Según explicó, el Parlamento Europeo resolvió, por una diferencia estrecha de votos y con un número significativo de abstenciones, elevar el texto del acuerdo al Tribunal de Justicia de la Unión Europea.
El objetivo es determinar si el instrumento se ajusta a la legislación comunitaria y si respeta las normas vigentes dentro del bloque. Esta instancia, subrayó, responde a tensiones políticas internas en Europa y no a objeciones técnicas surgidas del contenido negociado con el Mercosur.
“Este escenario estaba dentro de las previsiones”, afirmó Paz, al recordar que el optimismo generado por la firma del acuerdo convivía desde el inicio con la posibilidad de bloqueos parciales durante su camino hacia la aplicación definitiva.
En ese contexto, la revisión jurídica no representa una ruptura, sino una etapa más en un proceso atravesado por dinámicas políticas, ideológicas y geopolíticas propias del escenario europeo actual.
Un proceso atravesado por la política europea
El envío del acuerdo al Tribunal de Justicia se da en un momento de marcada polarización dentro de la Unión Europea. Paz describió un Parlamento fragmentado entre sectores europeístas, corrientes euro escépticas y fuerzas políticas que cuestionan el rumbo ambiental y comercial del bloque.

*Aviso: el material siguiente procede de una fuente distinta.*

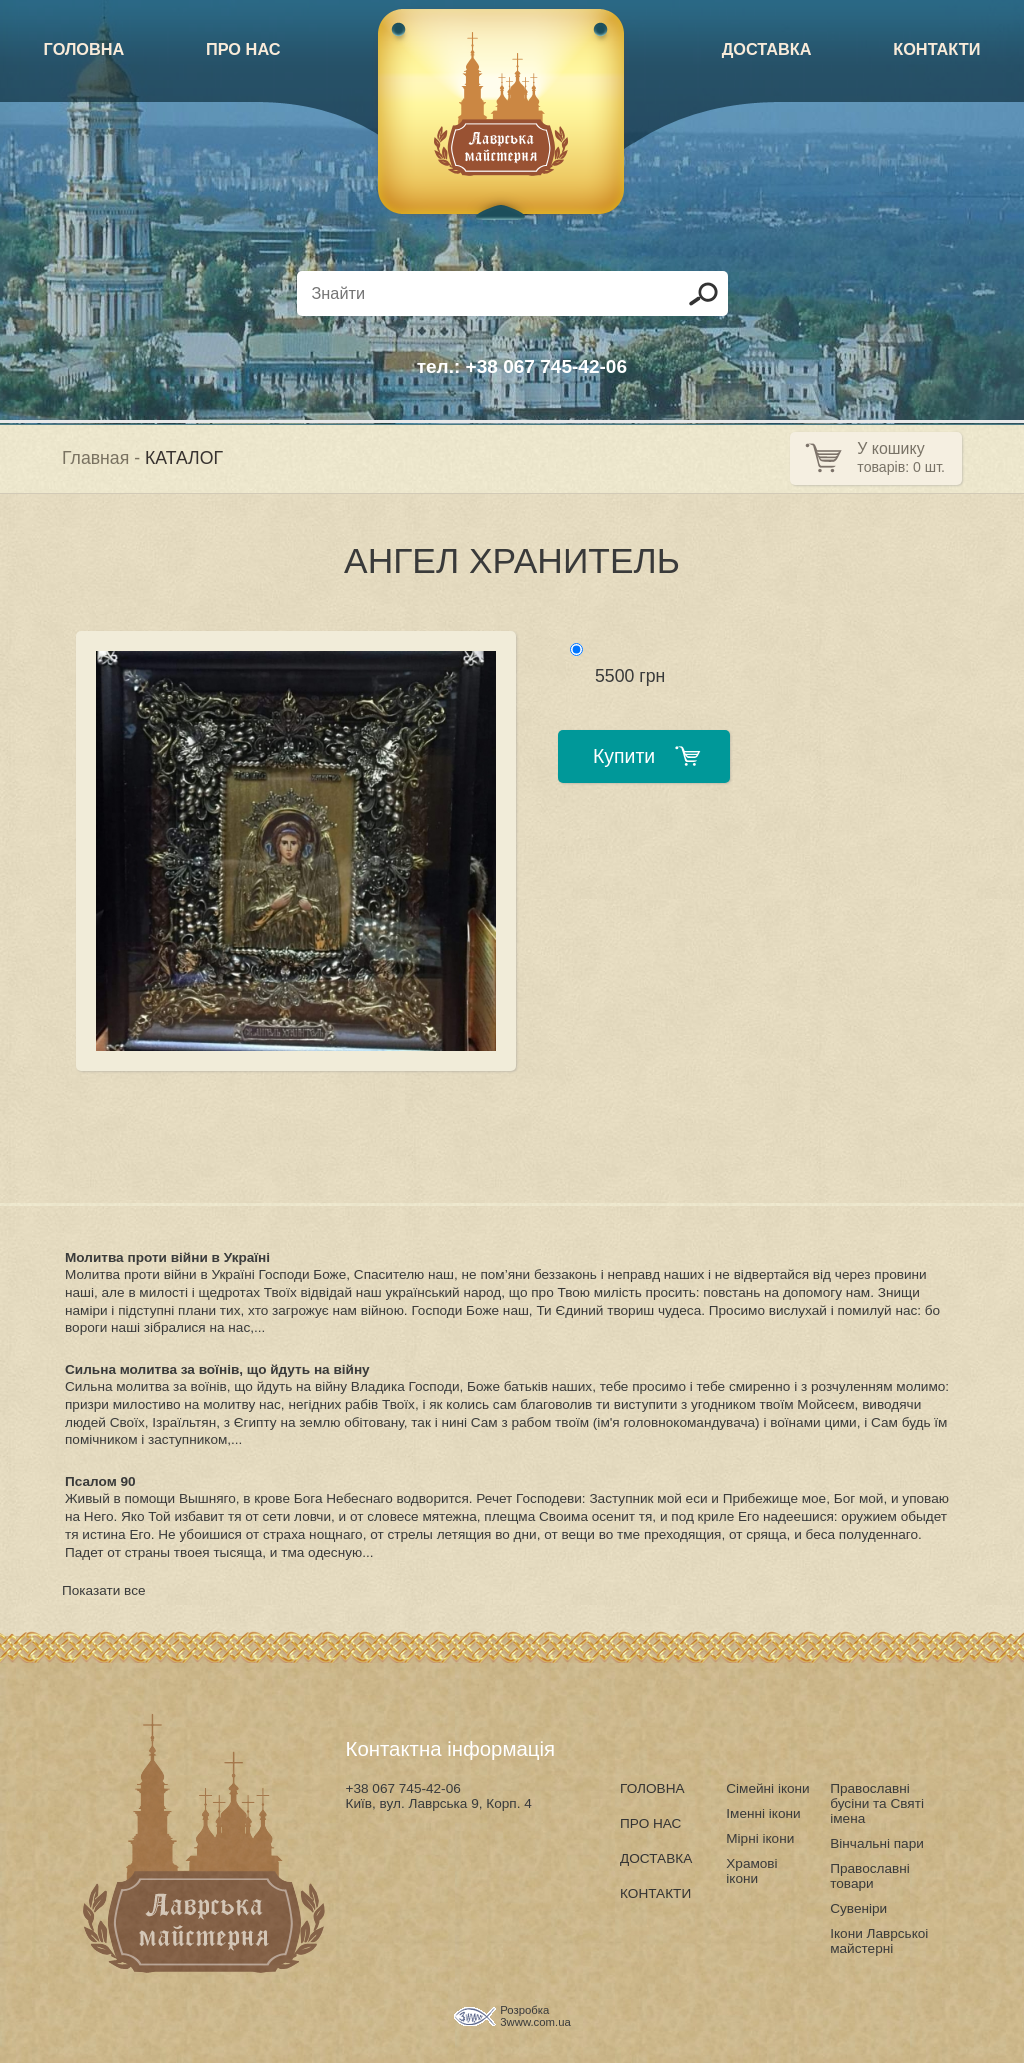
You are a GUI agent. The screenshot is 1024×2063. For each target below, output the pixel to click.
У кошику (890, 448)
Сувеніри (858, 1908)
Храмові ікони (751, 1871)
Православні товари (870, 1876)
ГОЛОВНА (84, 49)
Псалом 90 (100, 1481)
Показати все (104, 1590)
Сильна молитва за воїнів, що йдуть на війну (217, 1369)
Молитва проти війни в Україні (167, 1257)
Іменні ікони (763, 1813)
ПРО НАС (243, 49)
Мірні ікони (760, 1838)
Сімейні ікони (767, 1788)
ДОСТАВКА (767, 49)
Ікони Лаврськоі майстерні (879, 1941)
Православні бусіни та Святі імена (877, 1803)
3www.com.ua (535, 2022)
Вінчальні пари (877, 1843)
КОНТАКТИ (936, 49)
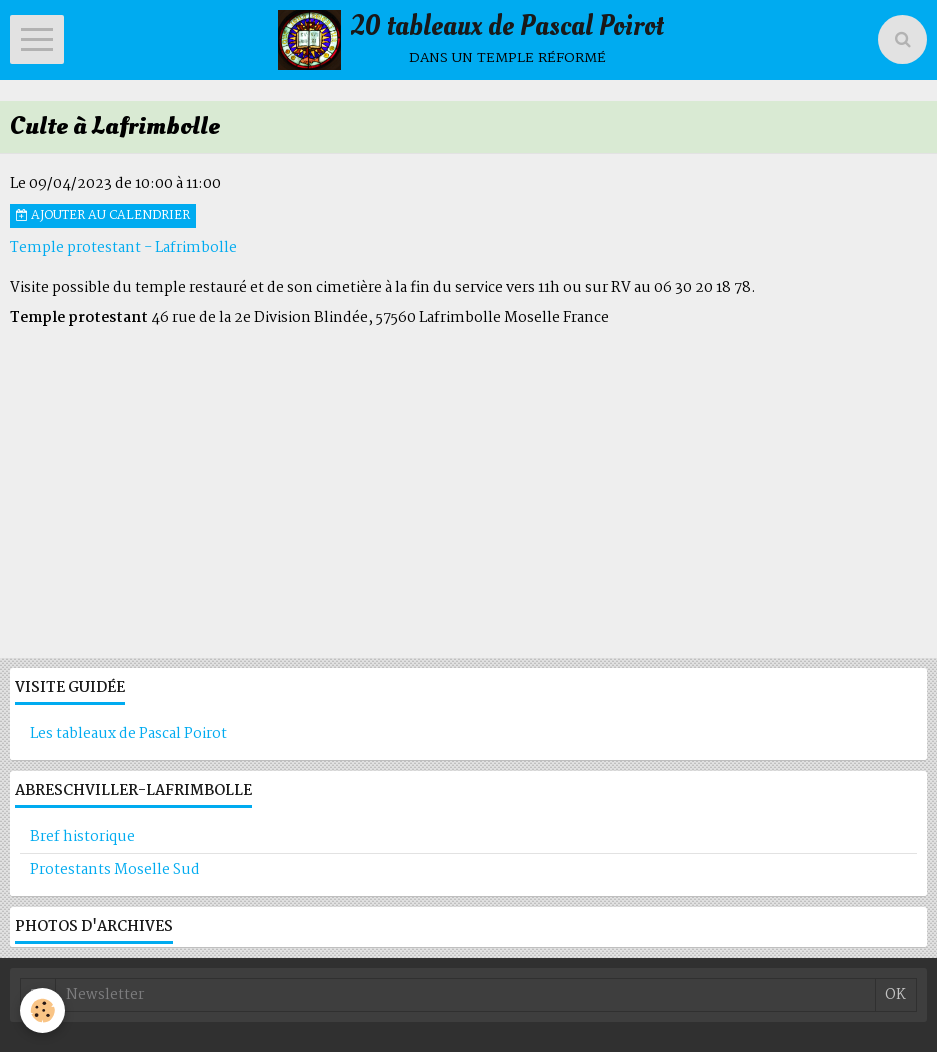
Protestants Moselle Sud (115, 870)
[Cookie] (42, 1010)
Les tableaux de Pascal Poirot (128, 734)
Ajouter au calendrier (103, 216)
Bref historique (82, 837)
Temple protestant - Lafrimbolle (123, 248)
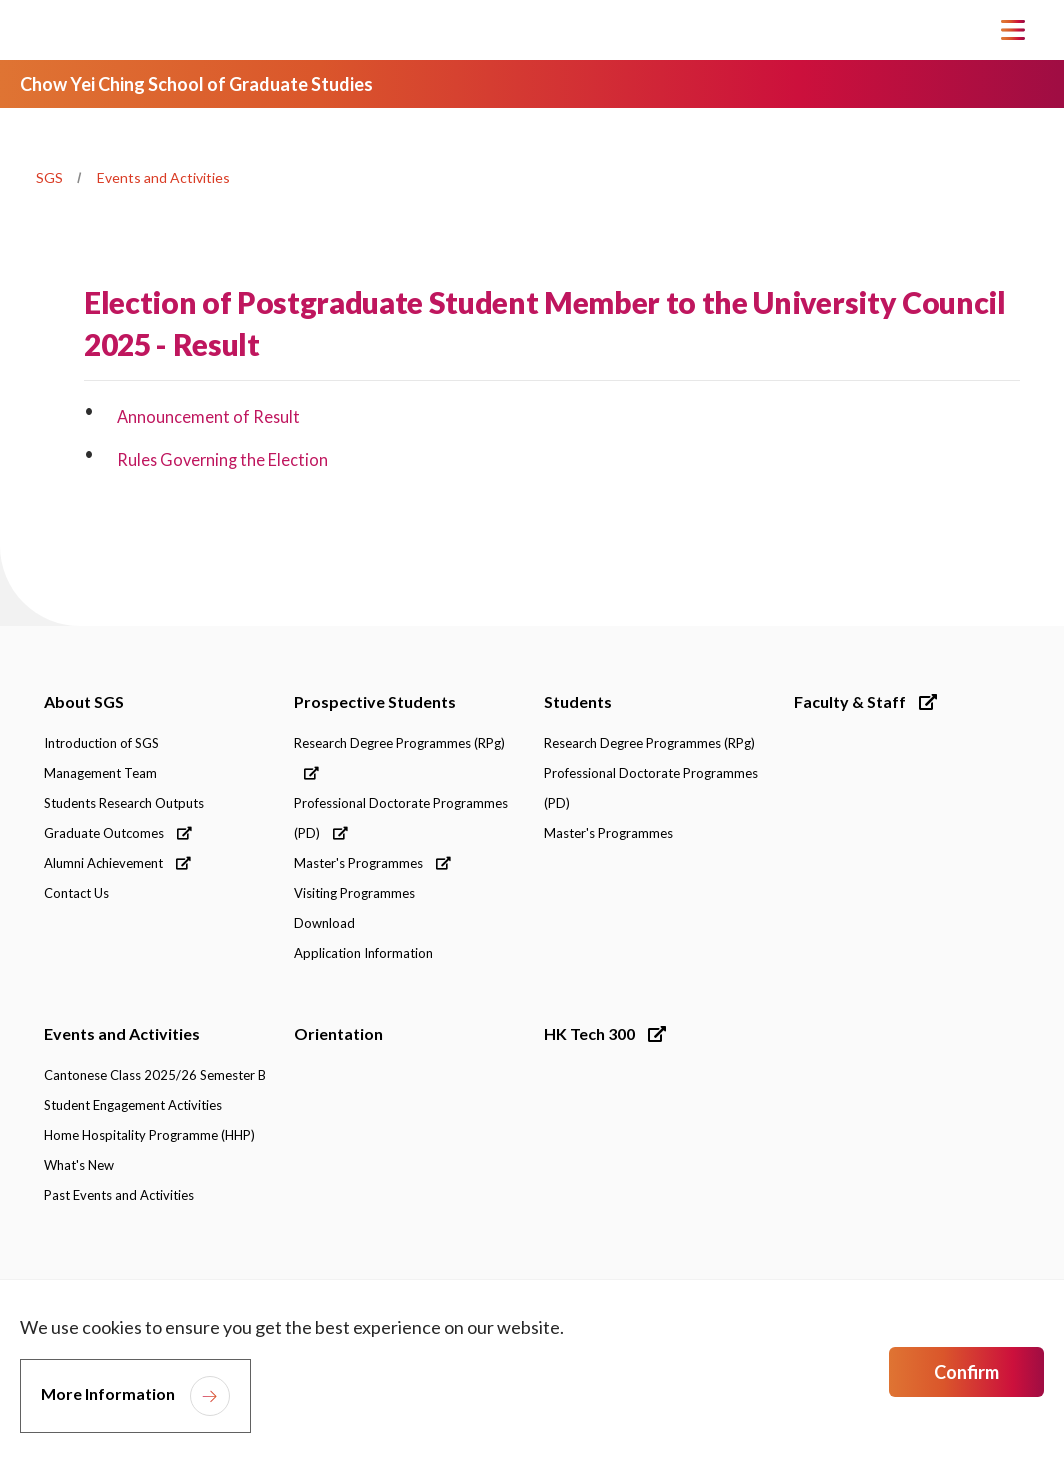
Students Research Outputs (124, 803)
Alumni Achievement (117, 863)
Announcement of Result (209, 416)
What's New (79, 1165)
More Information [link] (108, 1393)
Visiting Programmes (354, 893)
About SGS (84, 701)
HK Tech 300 (605, 1033)
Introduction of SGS (101, 743)
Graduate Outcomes (118, 833)
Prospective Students (375, 701)
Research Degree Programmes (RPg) (399, 757)
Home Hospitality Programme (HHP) (149, 1135)
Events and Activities (163, 177)
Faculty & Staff (865, 701)
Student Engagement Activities (133, 1105)
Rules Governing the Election (224, 459)
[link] (926, 1272)
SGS (49, 177)
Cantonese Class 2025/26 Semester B (155, 1075)
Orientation (338, 1033)
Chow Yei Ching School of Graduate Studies (196, 84)
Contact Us (76, 893)
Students (578, 701)
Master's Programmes (372, 863)
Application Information (363, 953)
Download (324, 923)
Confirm (966, 1372)
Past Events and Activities (119, 1195)
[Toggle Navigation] (1013, 30)
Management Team (100, 773)
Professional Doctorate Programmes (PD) (401, 818)
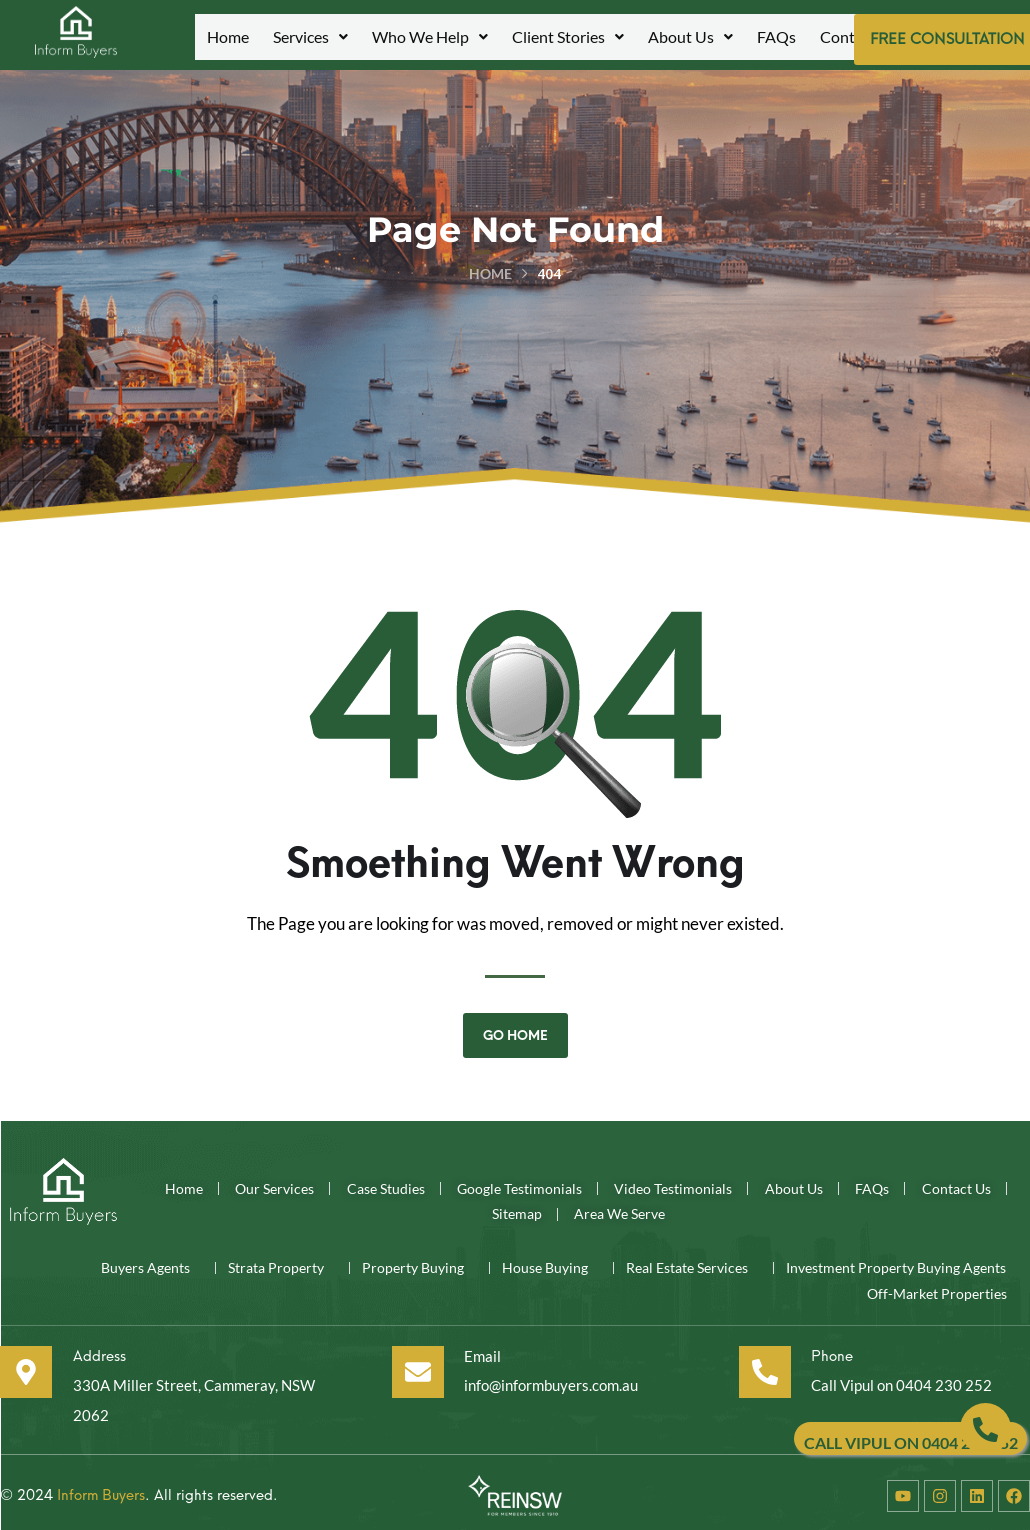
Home (228, 36)
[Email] (413, 1366)
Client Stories (568, 36)
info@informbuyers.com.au (551, 1378)
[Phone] (762, 1366)
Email (478, 1349)
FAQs (776, 36)
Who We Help (430, 36)
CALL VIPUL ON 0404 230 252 (911, 1442)
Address (103, 1349)
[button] (310, 37)
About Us (690, 36)
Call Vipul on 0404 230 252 (901, 1378)
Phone (830, 1349)
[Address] (26, 1366)
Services (310, 36)
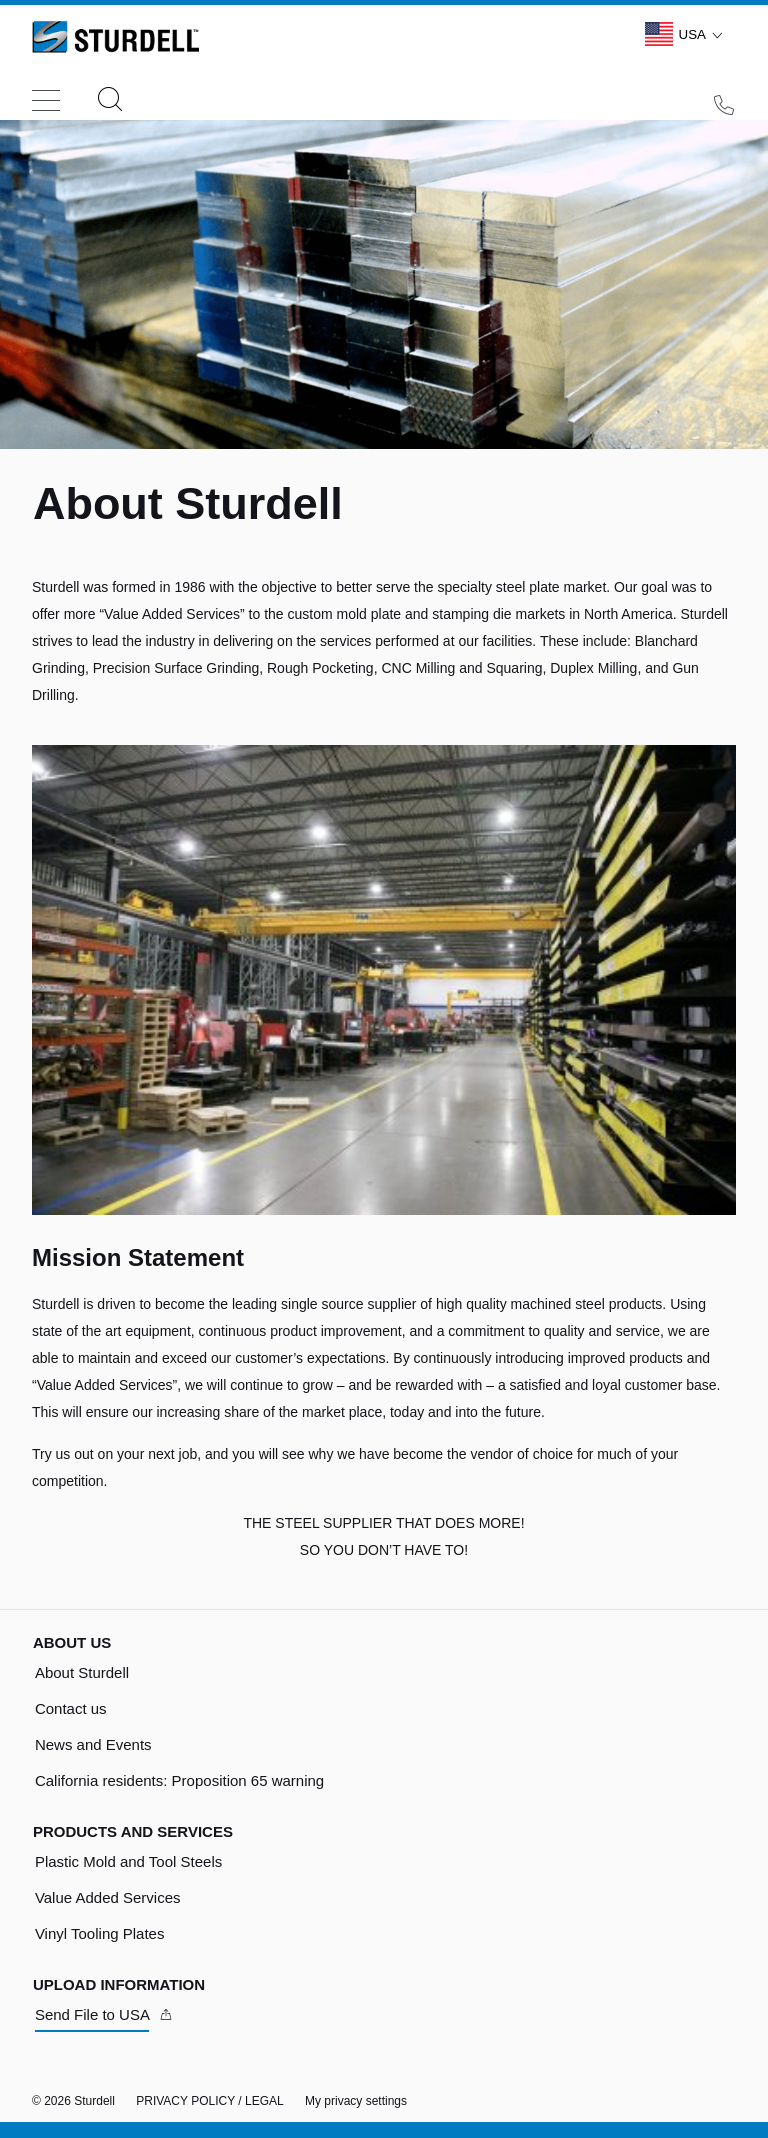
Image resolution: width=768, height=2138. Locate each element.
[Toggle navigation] (46, 95)
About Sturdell (82, 1672)
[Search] (110, 101)
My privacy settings (356, 2101)
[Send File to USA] (104, 2014)
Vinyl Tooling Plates (100, 1933)
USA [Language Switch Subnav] (687, 34)
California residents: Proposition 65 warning (179, 1780)
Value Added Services (108, 1897)
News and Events (93, 1744)
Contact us (71, 1708)
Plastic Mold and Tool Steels (128, 1861)
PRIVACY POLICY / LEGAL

Esa configuración, sostuvo, influye directamente en la velocidad y en la forma en que se analizan acuerdos de alcance estratégico como el firmado con el Mercosur.
El proceso judicial podría extenderse por varios meses e incluso, dependiendo del contexto político y de la composición del tribunal, prolongarse más allá de un año. No obstante, ese plazo no suspende automáticamente otras herramientas previstas dentro del propio acuerdo, especialmente aquellas vinculadas a su implementación parcial.
“Hay un largo trecho todavía”, señaló Paz, al remarcar que la firma del documento constituye un primer paso institucional relevante, pero no el punto final del recorrido. La resolución del tribunal será clave para definir si el acuerdo avanza hacia su aplicación plena o si queda condicionado a nuevas renegociaciones.
La vía de la aplicación provisional es viable para Paraguay
Uno de los aspectos centrales destacados por el analista es la existencia de una cláusula que habilita la aplicación provisional del acuerdo, incluso sin la aprobación definitiva del Parlamento Europeo. Esta modalidad permite que la Comisión Europea avance bilateralmente con aquellos países del Mercosur que hayan completado sus procesos internos de ratificación.
En ese marco, Paraguay aparece bien posicionado. El Poder Ejecutivo ya anunció su decisión de remitir el acuerdo al Congreso Nacional en los próximos días, con la expectativa de que el tratamiento legislativo no se extienda en exceso, dadas las mayorías oficialistas en ambas cámaras.
De concretarse la ratificación en un plazo relativamente breve, el país podría acceder a una aplicación provisional del acuerdo con la Unión Europea.
“Esto no significa una autorización plena del Parlamento Europeo”, aclaró Paz, sino una habilitación temporal sujeta al dictamen final del Tribunal de Justicia. Si el fallo resulta favorable, la aplicación provisional se consolidaría dentro del proceso general; si es negativo, esa instancia podría quedar sin efecto.